# change of variable

• Oct 28th 2008, 03:06 AM
marianne
change of variable
I'm learning about the second order PDEs, and I've come across the transformation of variables I don't understand.

We have $u=u(x, y)$ and a, b, c functions of class $C^2$, which are not at the same time all equal to zero.
The equation in question is:
(*) $a \frac{\partial^2 u}{\partial x^2} + 2b \frac{\partial^2 u}{\partial x \partial y} +c \frac{\partial ^2 u}{\partial y^2} + f(x, u, \nabla u)=0$
We introduce the change of variables:
$\xi=x+y$, $\eta=x-y$

How does the equation (*) now looks like?
I've tried googling change of variables, but I'm still lost.

Thank you.
• Oct 28th 2008, 05:41 AM
HallsofIvy
By the chain rule, $\frac{\partial f}{\partial x}= \frac{\partial f}{\partial\xi}\frac{\partial xi}{\partial x}+ \frac{\partial f}{\partial\eta}\frac{\partial\eta}{\partial x}$
Here, it is easy to see that $\frac{\partial\xi}{\partial x}= 1$ and $\frac{\partial\eta}{\partial x}= 1$ so $\frac{\partial f}{\partial x}= \frac{\partial f}{\partial\xi}+ \frac{\partial f}{\partial\eta}$.

Similarly, $\frac{\partial f}{\partial y}= \frac{\partial f}{\partial\xi}- \frac{\partial f}{\partial\eta}$

You find the second derivatives by using those in succession:
$\frac{\partial^2 f}{\partial x^2}= \frac{\partial \left(\frac{\partial f}{\partial\xi}+ \frac{\partial f}{\partial\eta}\right)}{\partial\xi}+ \frac{\partial\left(\frac{\partial f}{\partial\xi}+ \frac{\partial f}{\partial\eta}\right)}{\partial\eta}$.

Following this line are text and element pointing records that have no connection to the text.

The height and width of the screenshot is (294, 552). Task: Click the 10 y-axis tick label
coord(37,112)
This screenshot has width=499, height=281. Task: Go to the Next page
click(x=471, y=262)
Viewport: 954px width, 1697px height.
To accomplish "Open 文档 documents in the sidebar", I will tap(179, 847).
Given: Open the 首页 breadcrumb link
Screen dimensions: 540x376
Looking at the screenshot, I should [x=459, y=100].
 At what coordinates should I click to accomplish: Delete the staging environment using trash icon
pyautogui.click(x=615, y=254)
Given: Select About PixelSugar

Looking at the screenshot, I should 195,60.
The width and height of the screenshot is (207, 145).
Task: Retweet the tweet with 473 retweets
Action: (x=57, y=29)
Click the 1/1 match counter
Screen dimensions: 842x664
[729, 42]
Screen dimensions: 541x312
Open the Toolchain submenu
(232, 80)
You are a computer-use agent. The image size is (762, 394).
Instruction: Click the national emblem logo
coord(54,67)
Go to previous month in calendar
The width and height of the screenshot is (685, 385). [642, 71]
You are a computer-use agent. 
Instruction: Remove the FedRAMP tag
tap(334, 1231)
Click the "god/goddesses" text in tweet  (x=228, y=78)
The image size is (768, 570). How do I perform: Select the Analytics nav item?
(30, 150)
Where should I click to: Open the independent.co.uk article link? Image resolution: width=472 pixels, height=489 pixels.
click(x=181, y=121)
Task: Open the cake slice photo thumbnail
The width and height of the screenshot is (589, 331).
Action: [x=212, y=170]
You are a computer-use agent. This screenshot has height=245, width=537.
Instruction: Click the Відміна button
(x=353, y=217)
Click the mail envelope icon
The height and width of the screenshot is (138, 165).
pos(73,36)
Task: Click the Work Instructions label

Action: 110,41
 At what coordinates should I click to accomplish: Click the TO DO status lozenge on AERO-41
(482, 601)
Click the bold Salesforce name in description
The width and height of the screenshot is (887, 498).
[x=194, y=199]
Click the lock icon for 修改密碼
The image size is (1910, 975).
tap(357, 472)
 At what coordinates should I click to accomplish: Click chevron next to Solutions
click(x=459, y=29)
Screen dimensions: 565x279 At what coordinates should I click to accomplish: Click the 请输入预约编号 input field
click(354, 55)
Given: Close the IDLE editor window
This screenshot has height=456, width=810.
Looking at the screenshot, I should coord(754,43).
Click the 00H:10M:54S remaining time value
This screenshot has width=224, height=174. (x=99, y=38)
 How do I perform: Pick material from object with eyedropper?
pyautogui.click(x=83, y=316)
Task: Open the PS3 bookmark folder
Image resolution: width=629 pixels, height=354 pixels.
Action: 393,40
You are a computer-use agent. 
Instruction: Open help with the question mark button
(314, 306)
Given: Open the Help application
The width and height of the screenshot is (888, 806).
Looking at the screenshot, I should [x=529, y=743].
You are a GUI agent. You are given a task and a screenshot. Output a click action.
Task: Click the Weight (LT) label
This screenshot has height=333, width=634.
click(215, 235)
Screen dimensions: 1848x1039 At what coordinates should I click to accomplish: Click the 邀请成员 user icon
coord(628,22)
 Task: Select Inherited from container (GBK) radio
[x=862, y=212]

$\frac{\partial^2 f}{\partial y^2}= \frac{\partial\left(\frac{\partial f}{\partial\xi}- \frac{\partial f}{\partial\eta}\right)}{\partial\xi}- \frac{\partial \left(\frac{\partial f}{\partial\xi}- \frac{\partial f}{\partial\eta}\right)}{\partial\eta}$

and finally
$\frac{\partial^2 f}{\partial x\partial y}= \frac{\partial \left(\frac{\partial f}{\partial\xi}- \frac{\partial f}{\partial\eta}\right)}{\partial\xi}+ \frac{\partial\left(\frac{\partial f}{\partial\xi}- \frac{\partial f}{\partial\eta}\right)}{\partial\eta}$

Of course, since $\xi= x+ y$ and $\eta= x- y$, adding those equations, $2x= \xi+ \eta$ and so $x= \frac{\xi- \eta}{2}$. Use that on the right hand side of the equation.